To explain or ignore?

A challenge arises whenever something completely baseless and easily refutable gets offered up as shocking truth. Should I attempt to explain it or just ignore it?

Increasingly, the first option — to respond — seems unproductive. Yet the latter can feel like negligence.

It helps to determine the motivation behind the misinformation. Reviewing earlier postings and responses can be beneficial.

For many, the pursuit of truth is not the goal. Rather it is the faulty but comforting reinforcement of preferred conclusions.

A reminder, however: Jesus said only one of those can set you free.

Henry Madison explained why proving something to someone is unlikely change their mind.

“We still have the idea that societies operate using information,” he wrote on X. “They absolutely don’t; they operate using status and conformity….”

This reality reinforces the argument against raising even good arguments — since discovering and embracing accurate information is not often the goal of those dispensing socially-shaped, fear-driven inaccuracies.

Most disappointing is how much of the advancement of clear misinformation is practiced by professing Christians. Often, even in the name of Jesus.

The resulting tragedy is that the biggest threat to truth, justice, equality and human decency in our nation at this moment is fueled primarily by white Americanized Christians who so easily and deeply embrace fear-based, defensive delusion.

Since these regurgitated social media postings tend to be less about seeking answers than agreements, the challenge remains: to respond or not?

Additional questions can help: Will anything constructive come from responding?

Would some accurate information be welcomed — or is this yet another attempt to “prove” one’s preferred position even if false?
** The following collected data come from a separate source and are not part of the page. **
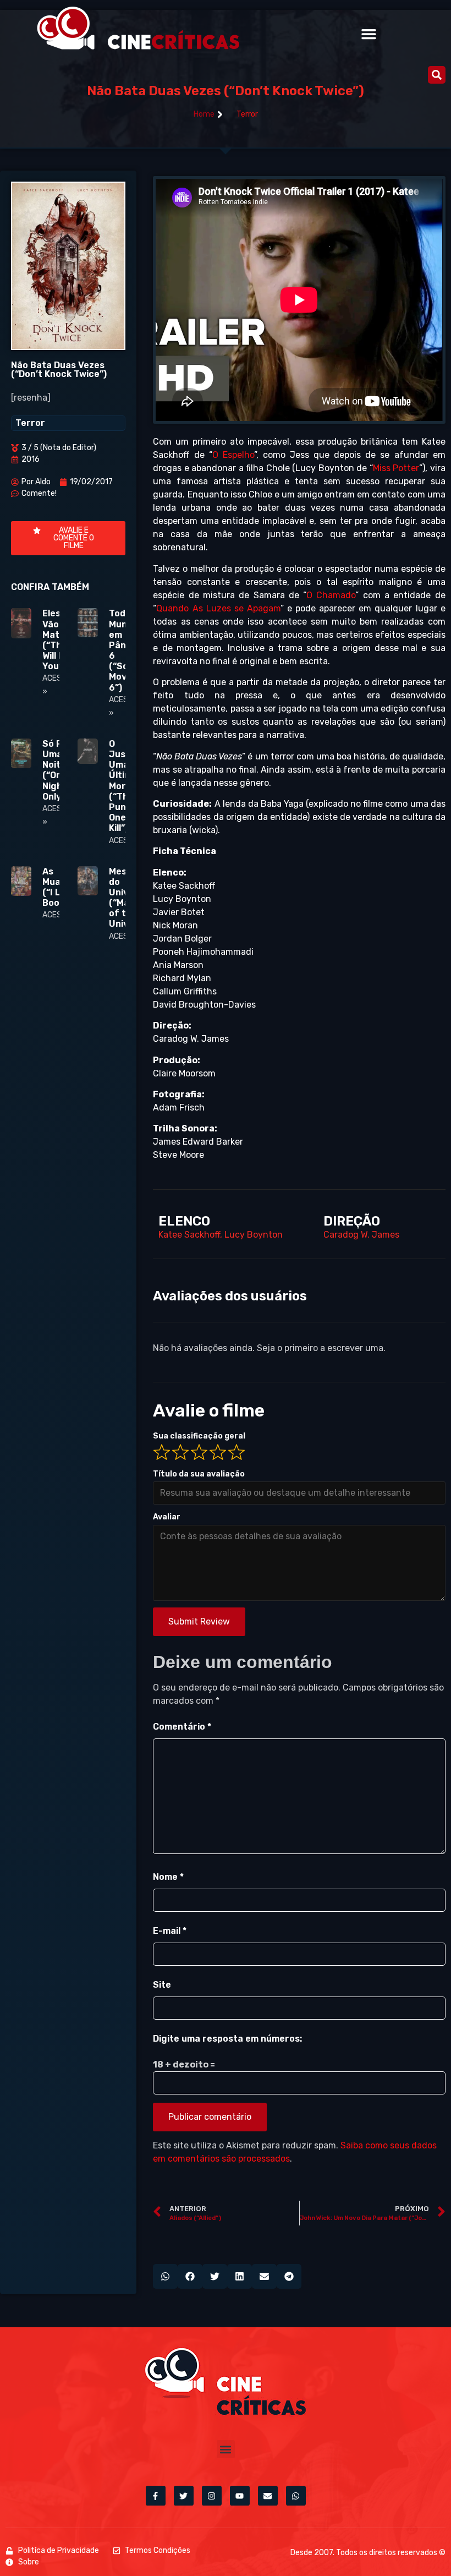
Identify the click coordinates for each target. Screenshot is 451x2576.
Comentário (182, 1726)
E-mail (169, 1931)
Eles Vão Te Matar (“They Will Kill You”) (57, 639)
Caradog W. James (361, 1234)
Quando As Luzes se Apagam (218, 608)
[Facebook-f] (156, 2496)
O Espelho (233, 455)
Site (162, 1984)
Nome (168, 1877)
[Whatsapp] (296, 2496)
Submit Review (199, 1621)
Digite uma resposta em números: (227, 2038)
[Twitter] (184, 2496)
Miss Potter (396, 468)
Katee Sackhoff (189, 1234)
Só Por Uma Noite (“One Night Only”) (57, 770)
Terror (247, 114)
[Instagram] (212, 2496)
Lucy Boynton (253, 1234)
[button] (368, 34)
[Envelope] (268, 2496)
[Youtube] (240, 2496)
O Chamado (330, 595)
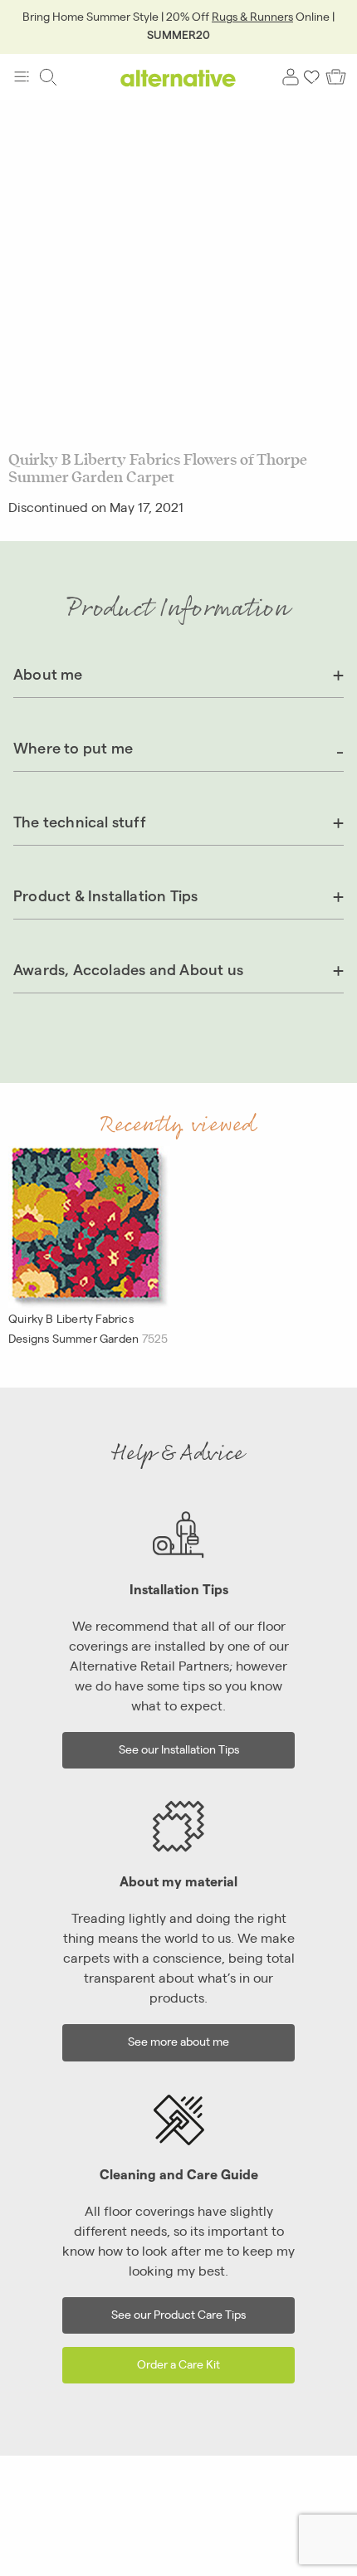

Often such misinformation is an advancement of Christian Nationalism — a bastardized concoction of bad politics and worse religion. Race is never far below the surface, if at all.

Immigrants of color have become the primary targets of blame and hatred — earlier occupied by Muslims, African Americans and others considered a threat to white cultural dominance.

The abundant regurgitation of religious misguidances— often tied to preserving social privilege — is now at peak performance 

Discernment may well be the primary missing attribute of Americanized Christianity. Without it, not only falsities get presented as truth but justification for advancing evil is so easily employed.

With friends visiting Atlanta last week, I gladly offered a tour of the city’s rich civil rights sites. I am reminded of some words by Martin Luther King Jr., in his sermon, “A Tough Mind and a Tender Heart.”

“Rarely do we find [people] who willingly engage in hard, solid thinking,” he proclaimed. “There is an almost universal quest for easy answers and half-based solutions. Nothing pains some people more than having to think.”

I would add, nothing taught by parents and teachers is more ignored in the decades that have followed than, “Do your homework.” Which doesn’t mean finding someone who says what you want to hear — and then passing it along as truth.

Often the repeated misinformation and wild conspiracies are specifically designed to sow discord and hatred. As revealed recently, these efforts come from those wishing harm over harmony.

The intended repetition creates racially-based fears that induce cruelty — which one should see as absolutely contrary to what Jesus called his followers to be and do.

Yet the question remains: How do I respond if at all?

Much nonsense comes in such large volume that it’s impossible to counter. And the uselessness of explanations eliminates other needed responses.

A more-likely response comes not with any hope of changing the person’s misguided mind — but speaking up for those abused by such false claims.

In those cases, the challenge serves a larger purpose on behalf of those who are targeted and may feel unable to come to their own defense. Perhaps they are reading the post and wondering if anyone claiming to be Christian cares about them.

And while Jesus doesn’t need our defense, I have a hard time giving him over to misrepresentations of who he is and what he came to do.

Therefore, some responses come out of the basic conviction that those who claim to be so chummy with Jesus, ought to somehow reflect how he told his followers to live.

There is a need for great caution, however, on all our parts. None of us has all the truth to be dispensed.

We must continually check our own blind spots and misunderstandings, as well as selfish motivations. And ensure that we don’t let our disappointment turn to anger in which we swap our destructive outrage for someone else’s.

Assuming the position as arbiter of all truth is not our role.

At the least, however, we all can choose the pursuit of truth over untruth — using wisdom and available resources to test presented conclusions. Even while confessing that we will make honest mistakes.

Yet the daily discernment continues: Do I speak up or shut up?

And the best test question seems to be: What will it accomplish?

John D. Pierce is director of the Jesus Worldview Initiative (jesusworldview.org), part of Belmont University’s Rev. Charlie Curb Center for Faith Leadership.